Using the entries below, restate word for word only the lines from the one with "Instruction: Expand Show" to the final line, leaving the pictures out.

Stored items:

- - - -

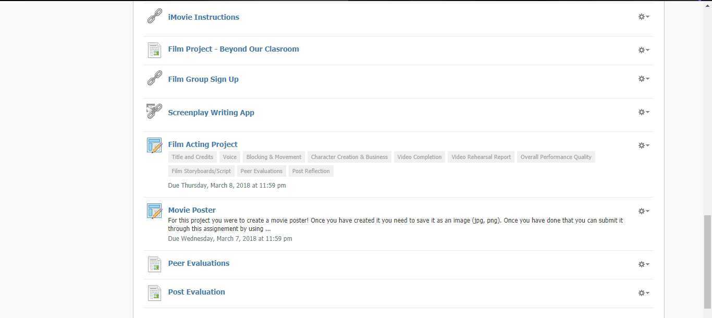The width and height of the screenshot is (712, 318).
Task: Open the Film Group Sign Up page
Action: click(x=203, y=79)
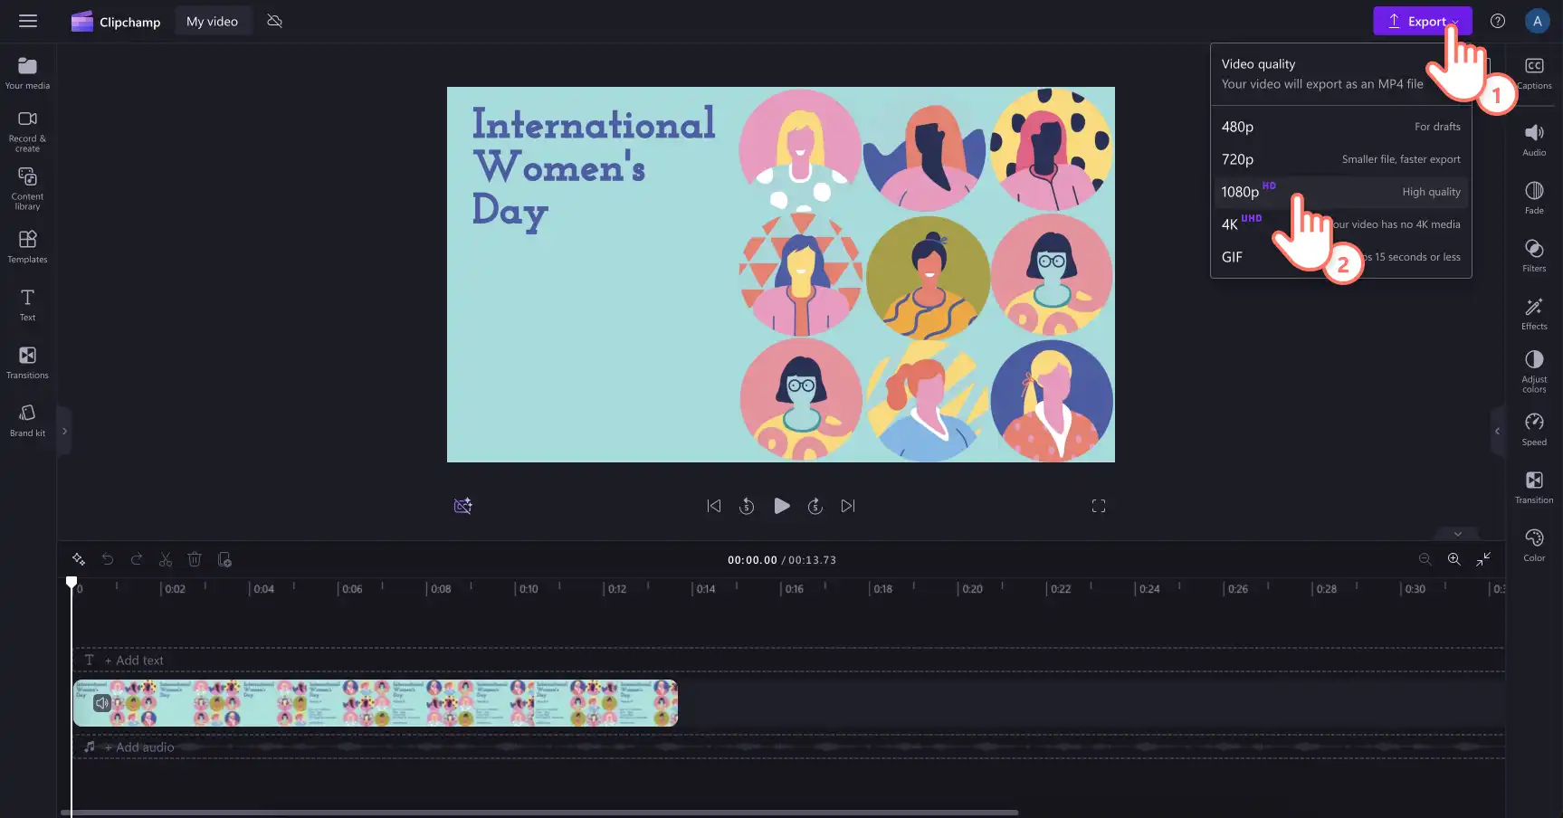The width and height of the screenshot is (1563, 818).
Task: Delete clip using the trash icon
Action: (195, 559)
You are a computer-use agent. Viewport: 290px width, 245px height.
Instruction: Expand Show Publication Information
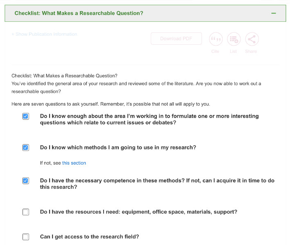pos(44,34)
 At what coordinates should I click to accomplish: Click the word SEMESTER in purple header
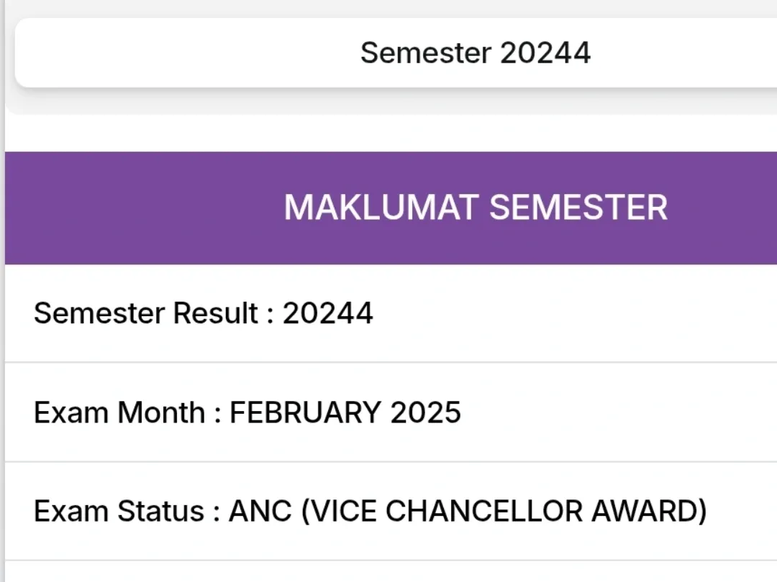click(578, 208)
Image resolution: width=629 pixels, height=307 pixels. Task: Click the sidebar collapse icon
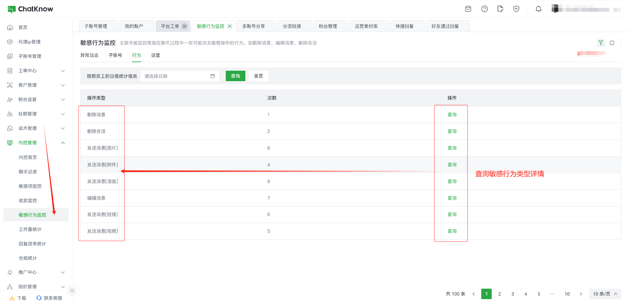pos(72,291)
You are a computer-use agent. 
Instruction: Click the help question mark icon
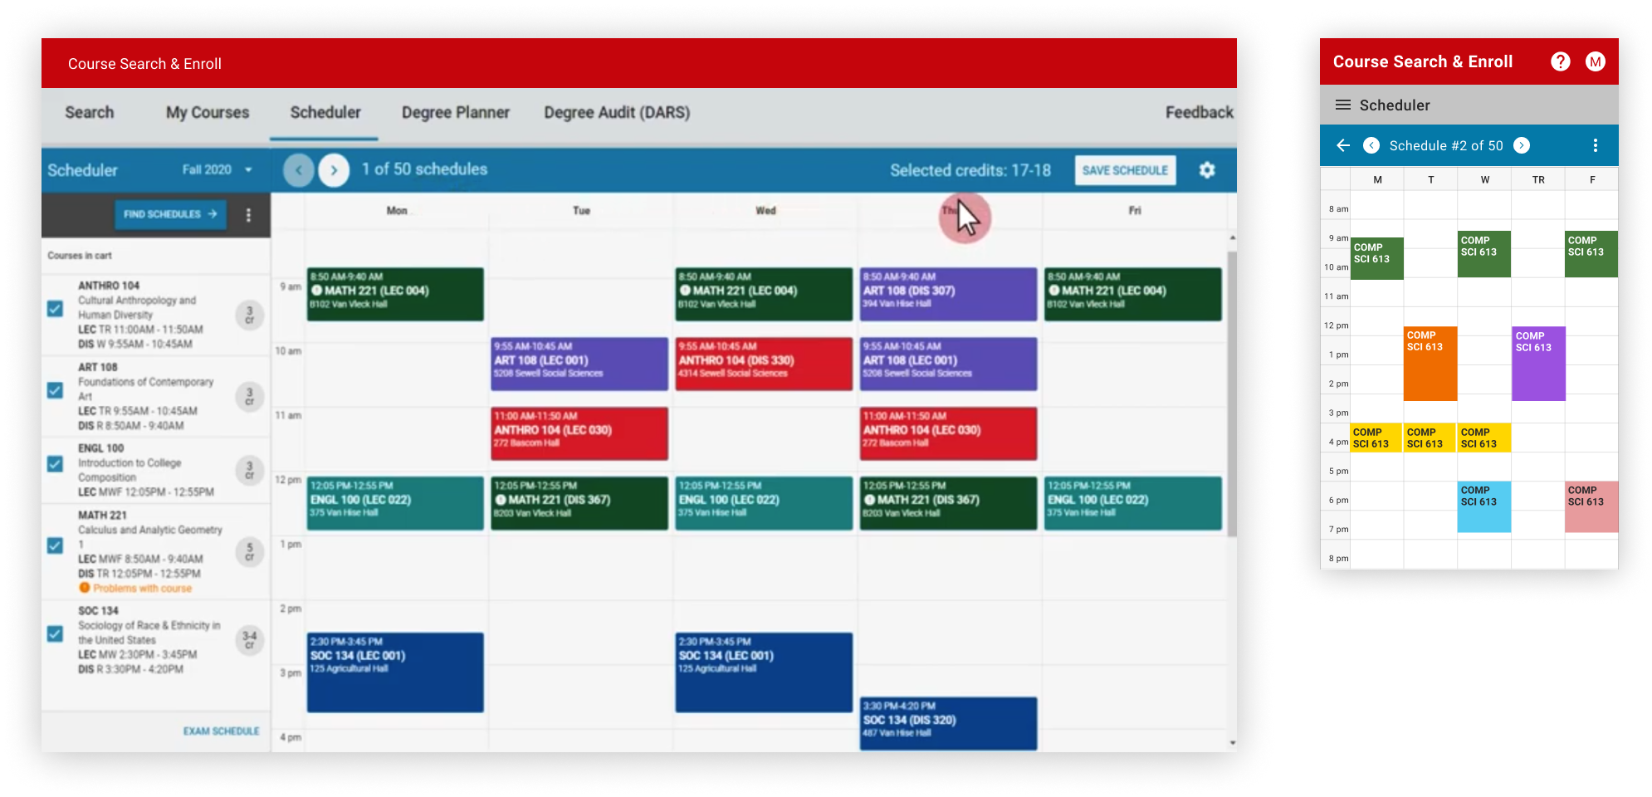pos(1560,61)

- - - -

*Solution to the exercise*.
Instruction: Expand Show Publication Information
pos(44,34)
 At what coordinates should I click to accomplish: Click the word SEMESTER in purple header
click(578, 208)
Image resolution: width=629 pixels, height=307 pixels. Task: Click the sidebar collapse icon
pos(72,291)
You are a computer-use agent. 
Instruction: Click the help question mark icon
pos(1560,61)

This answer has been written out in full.